Task objective: Could you copy out everything in the entries from the line containing "You are a GUI" down to the line containing "The height and width of the screenshot is (400, 650).", with both of those lines included, word for word and nothing else?

Data provided:
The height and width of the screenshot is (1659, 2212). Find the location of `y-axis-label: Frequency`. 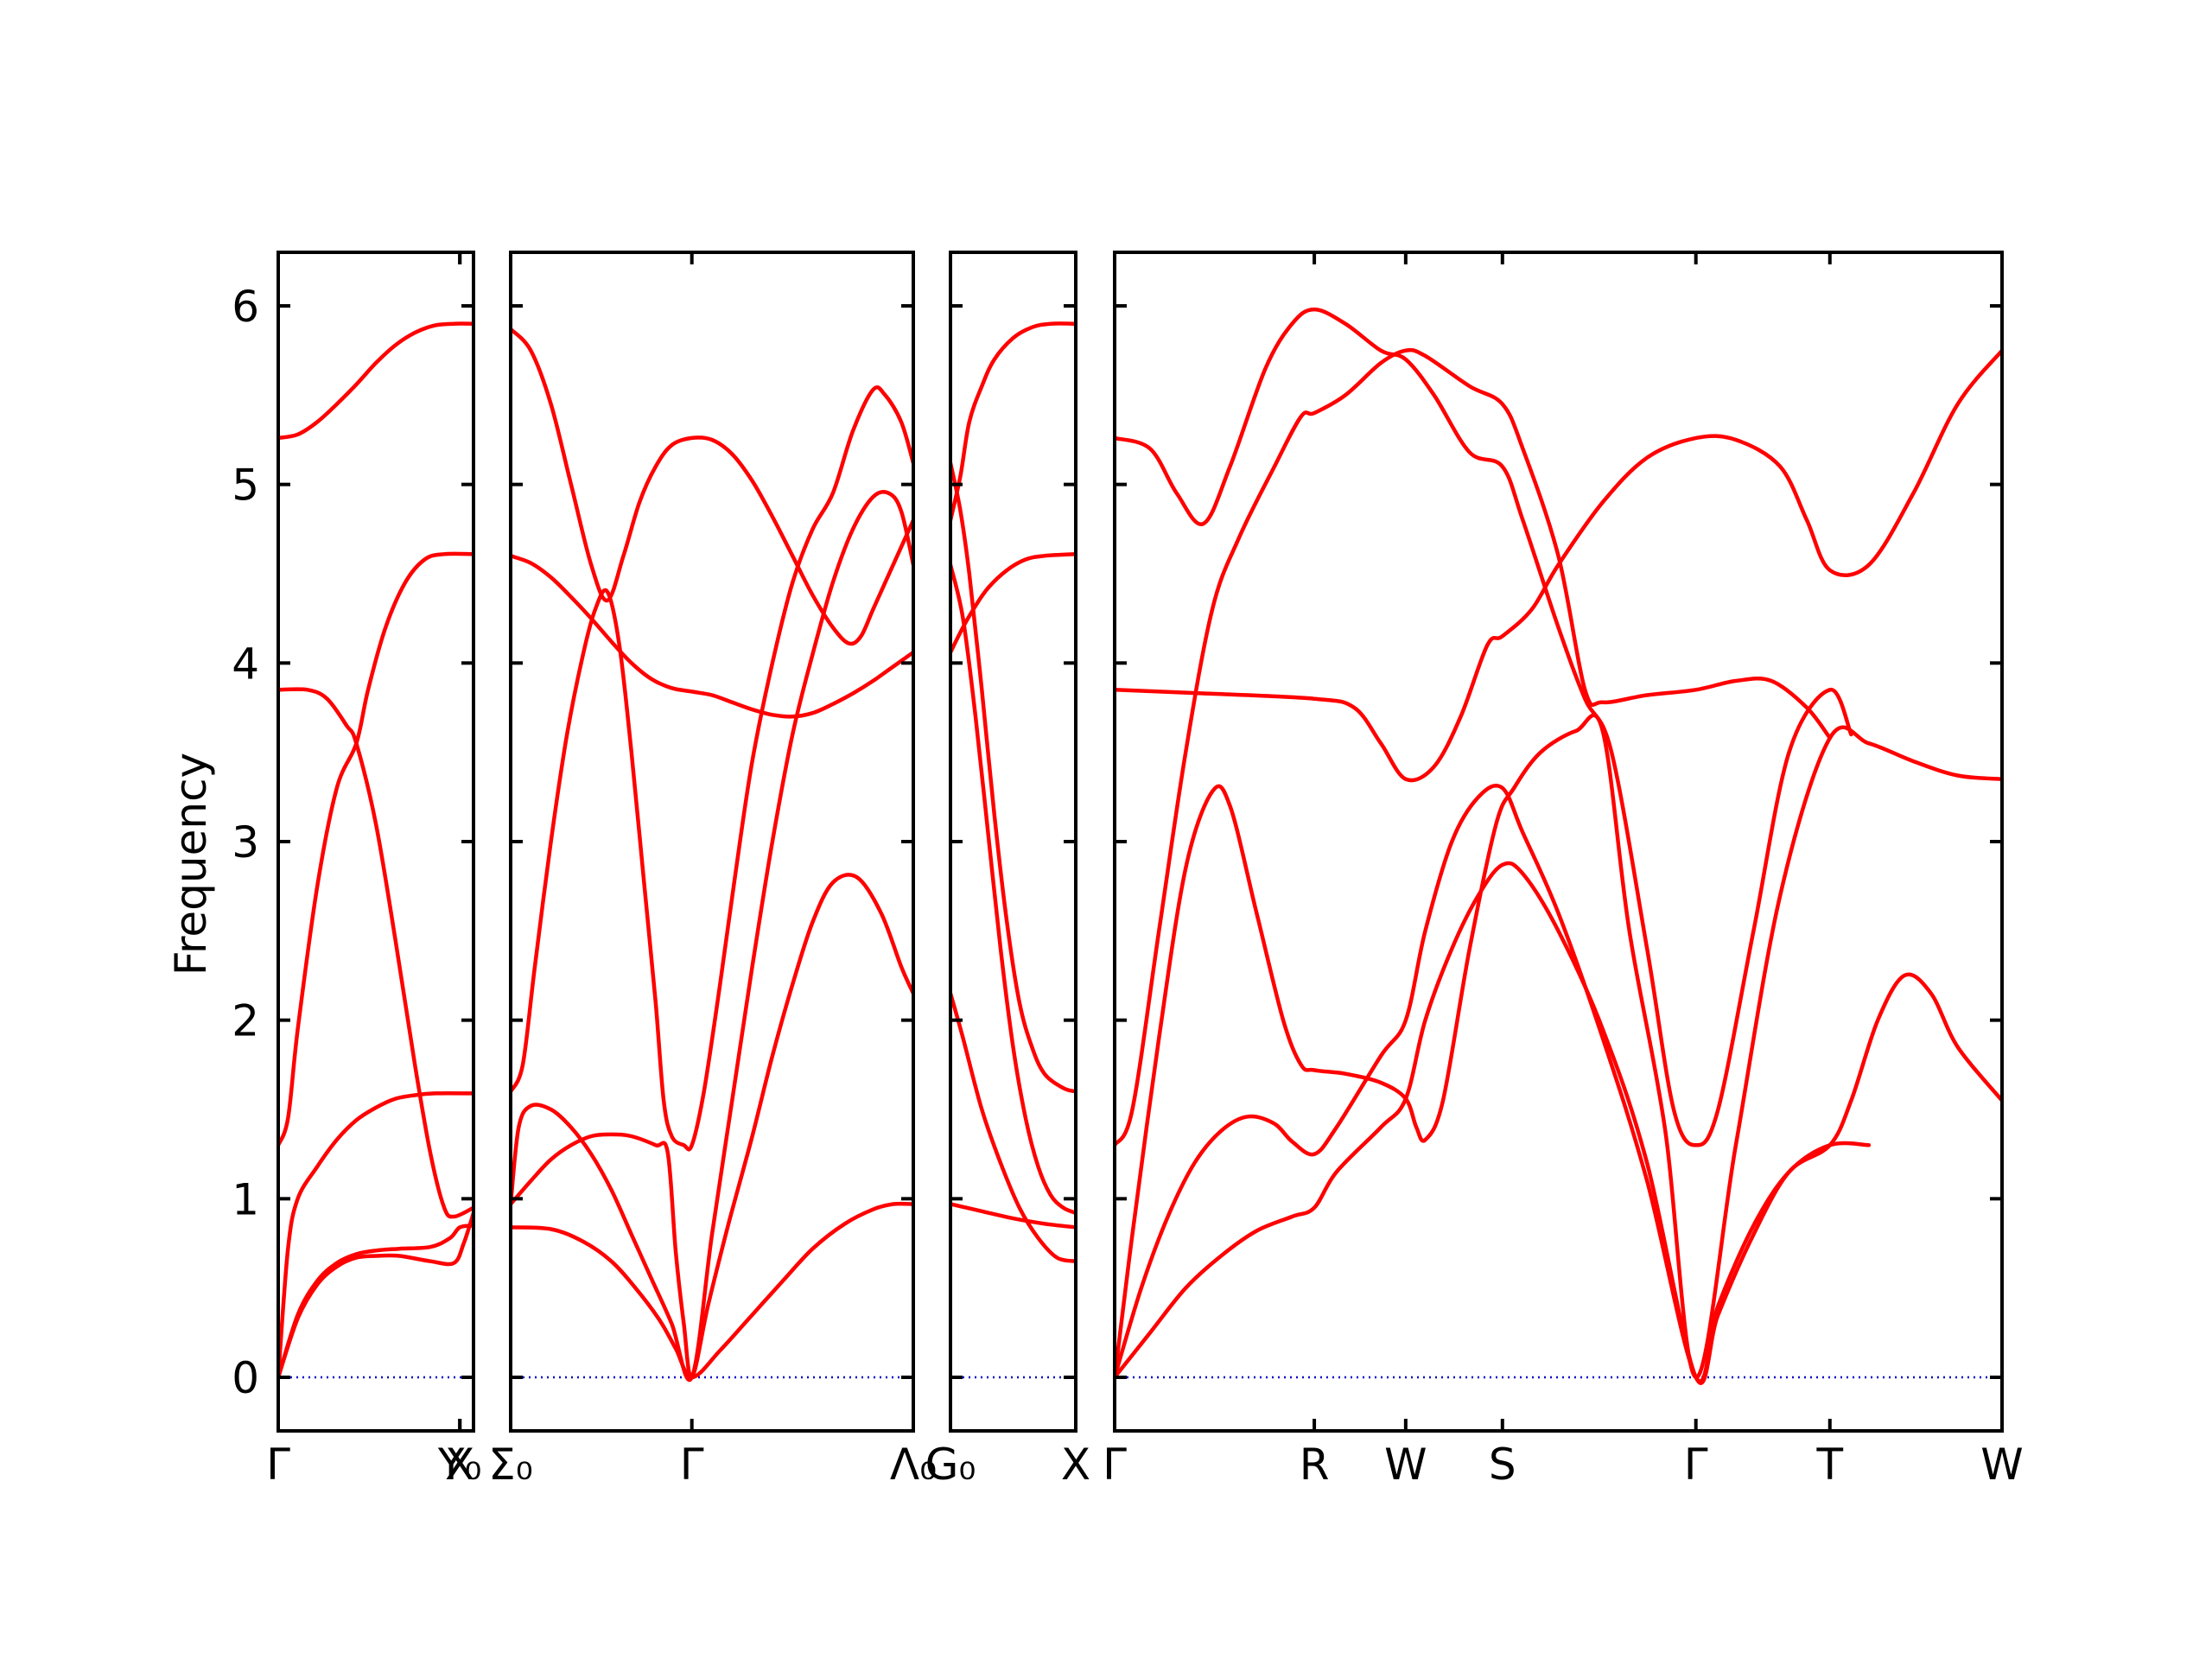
* * *
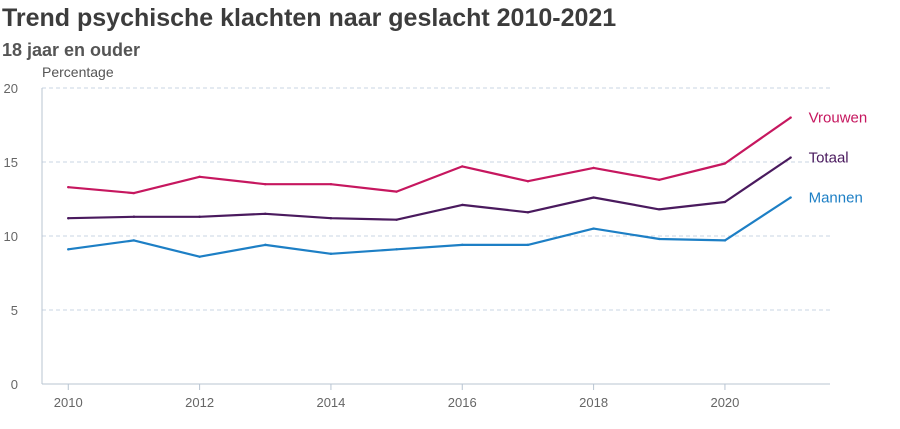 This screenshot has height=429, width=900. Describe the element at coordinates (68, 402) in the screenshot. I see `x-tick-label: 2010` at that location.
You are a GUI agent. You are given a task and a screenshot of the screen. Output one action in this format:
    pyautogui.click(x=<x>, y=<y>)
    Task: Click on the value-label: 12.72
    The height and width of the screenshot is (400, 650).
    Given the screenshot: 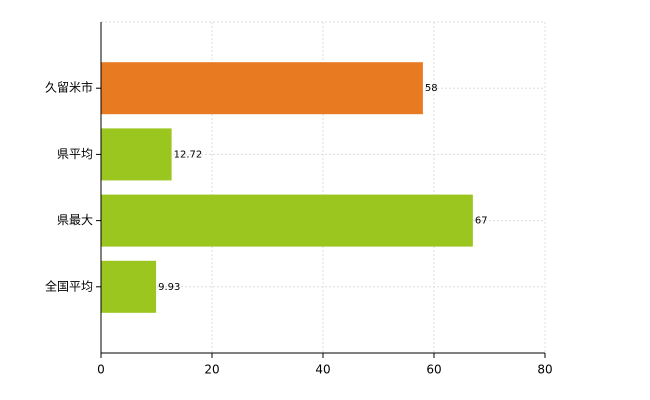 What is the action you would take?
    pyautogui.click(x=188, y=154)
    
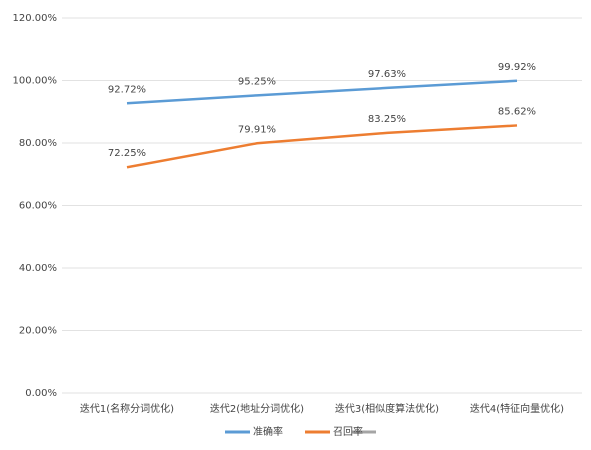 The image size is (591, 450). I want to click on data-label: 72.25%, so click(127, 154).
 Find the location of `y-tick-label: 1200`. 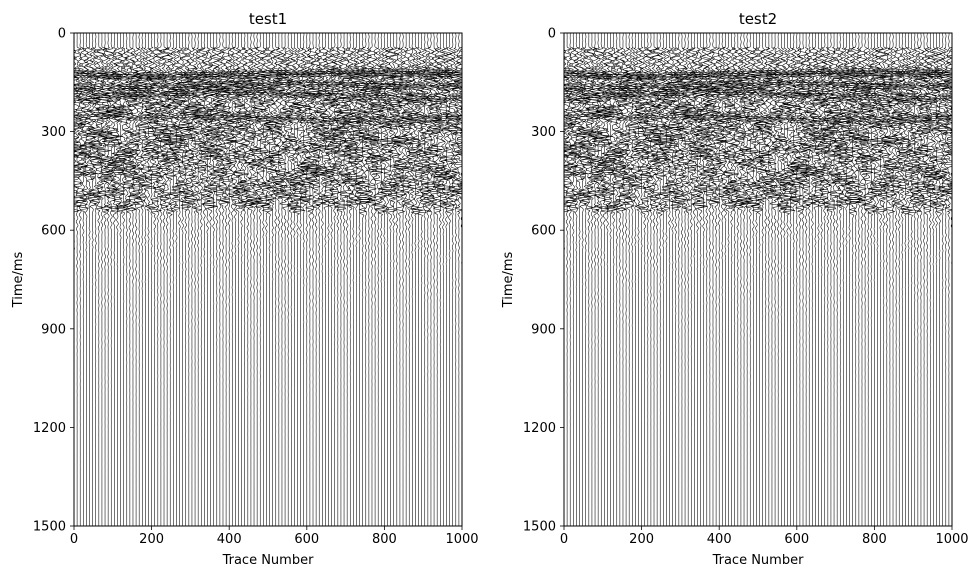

Response:
You are a GUI agent. You are given a task and a screenshot of the screen. Output one action in this format:
    pyautogui.click(x=<x>, y=<y>)
    Task: Click on the value-label: 12.72
    The height and width of the screenshot is (400, 650).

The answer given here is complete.